Sputnik led directly to several critical efforts aimed at "catching up" to the Soviet Union's space achievements, among them: (1) a wide-ranging review of the civil and military space programs of the United States (scientific satellite efforts and ballistic missile development); (2) establishment of a presidential science adviser in the White House who had responsibility for overseeing the activities of the federal government in science and technology; (3) creation of the Advanced Research Projects Agency in the Department of Defense and consolidation of several space activities under centralized management; (4) creation of the National Aeronautics and Space Administration to manage civil space operations for the benefit "of all mankind" by means of the National Aeronautics and Space Act of 1958; and (5) passage of the National Defense Education Act of 1958 to provide federal funding for education in scientific and technical disciplines.

More immediately, the United States launched its first Earth satellite on 31 January 1958, when Explorer 1 documented the existence of radiation zones encircling the Earth. Shaped by the Earth's magnetic field, what came to be called the Van Allen radiation belt partially dictates the electrical charges in the atmosphere and the solar radiation that reaches Earth. The Explorer 1 launch also began a series of scientific missions to the Moon and planets in the latter 1950s and early 1960s.

As a direct result of this crisis, NASA began operations on 1 October 1958, absorbing the resources of the National Advisory Committee for Aeronautics intact, including its 8,000 employees, an annual budget of $100 million, three major research laboratories—Langley Aeronautical Laboratory, Ames Aeronautical Laboratory, and Lewis Flight Propulsion Laboratory—and two smaller test facilities. NASA quickly incorporated other organizations into the new agency. These included the space science group of the Naval Research Laboratory in Maryland, the Jet Propulsion Laboratory managed by the California Institute of Technology for the U.S. Army, and the Army Ballistic Missile Agency in Huntsville, Alabama.
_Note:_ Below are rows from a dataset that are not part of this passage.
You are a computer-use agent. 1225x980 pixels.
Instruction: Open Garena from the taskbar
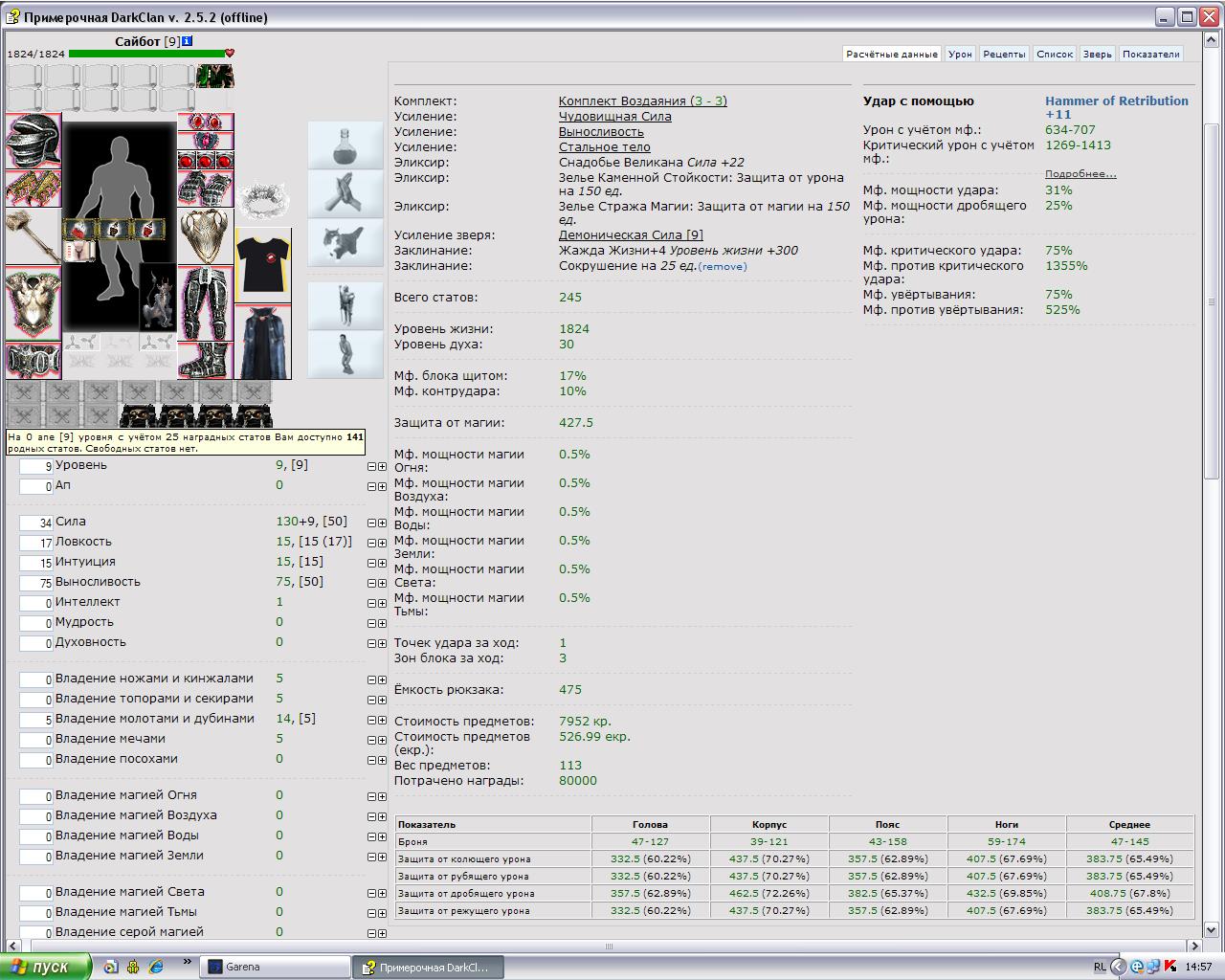(276, 967)
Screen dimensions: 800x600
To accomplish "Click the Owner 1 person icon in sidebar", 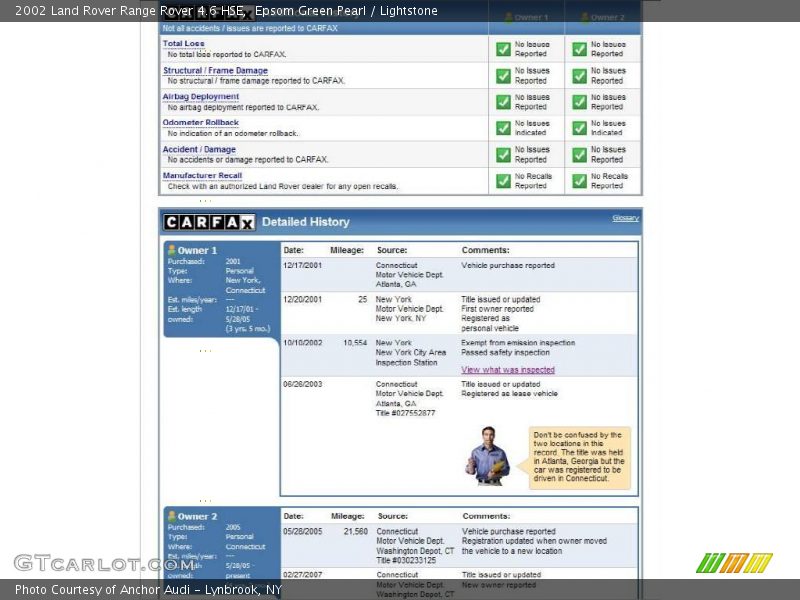I will pyautogui.click(x=171, y=250).
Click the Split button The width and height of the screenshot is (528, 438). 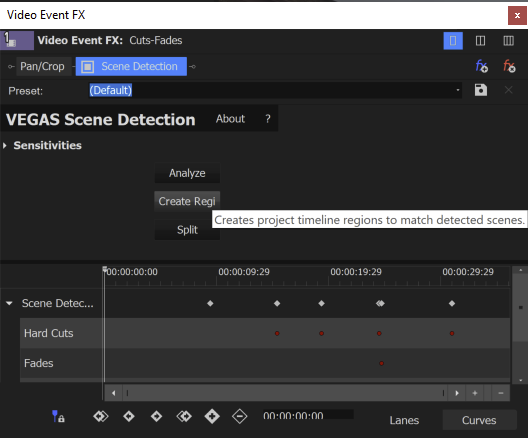[187, 230]
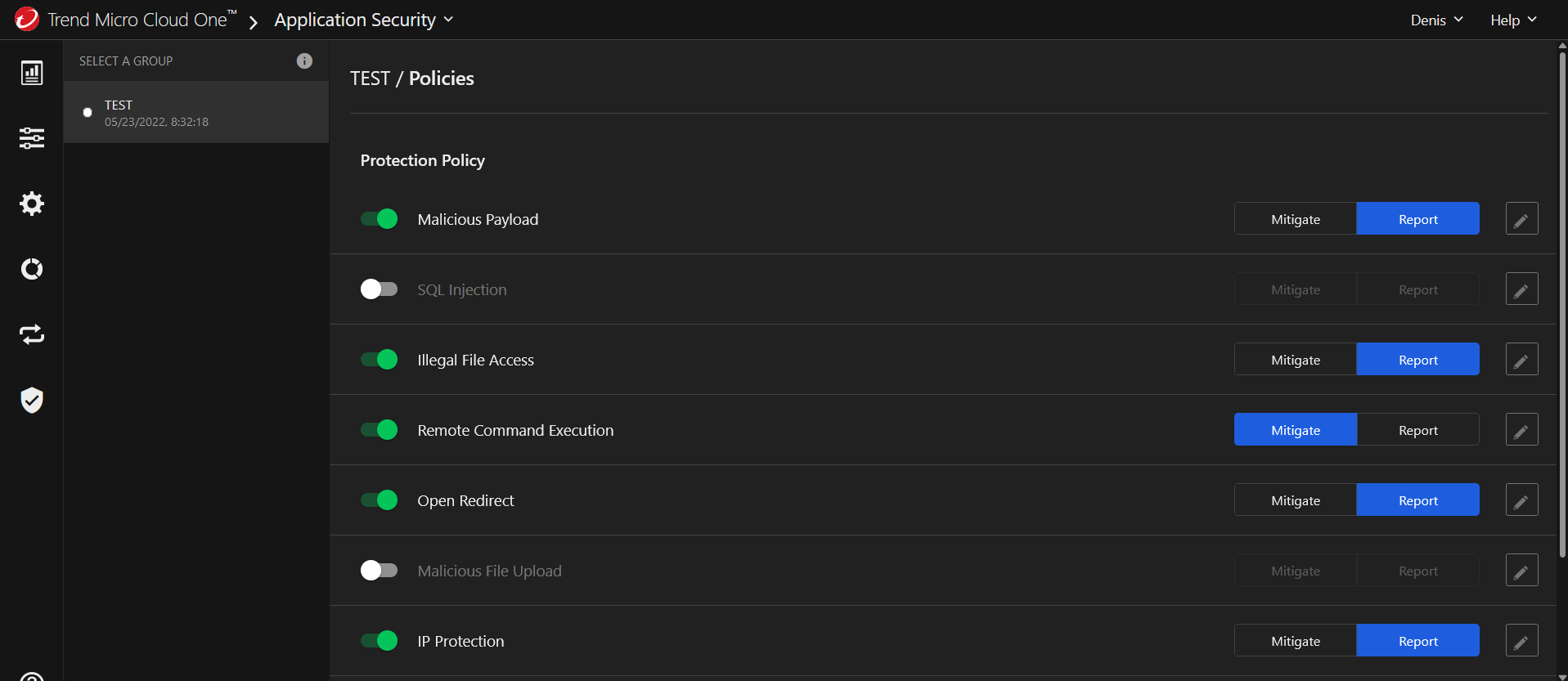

Eventually NASA created several other centers and by the early 1960s had ten located around the country.

NASA began to conduct space missions within months of its creation, and during its first twenty years NASA carried out several major programs:

  1. Human space-flight initiatives: Mercury's single astronaut program (flights during 1961 to 1963) to ascertain if a human could survive in space; Project Gemini (flights 1965–1966) with two astronauts to practice space operations, especially rendezvous and docking of spacecraft and extravehicular activity (EVA); and Project Apollo (flights 1968–1972) to explore the Moon.
  2. Robotic missions to the Moon (Ranger, Surveyor, and Lunar Orbiter), Venus ( Pioneer Venus ), Mars ( Mariner 4, Viking 1 and 2 ), and the outer planets ( Pioneer 10 and 11, Voyager 1 and 2 ).
  3. Aeronautics research to enhance airplane safety, reliability, efficiency, and speed (X-15 hypersonic flight, lifting body flight research, avionics and electronics studies, propulsion technologies, structures research, aerodynamics investigations).
  4. Remote-sensing Earth satellites for information gathering (Landsat satellites for environmental monitoring).
  5. Applications satellites for communications ( Echo 1, TIROS, and Telstar ) and weather monitoring.
  6. Skylab, an orbital workshop for astronauts.

In no case were these cooperative ventures with other nations, because the Cold War patina that overlay everything done by NASA during its first thirty years necessitated that the United States demonstrate its unique technological capability vis-Ă -vis the Soviet Union.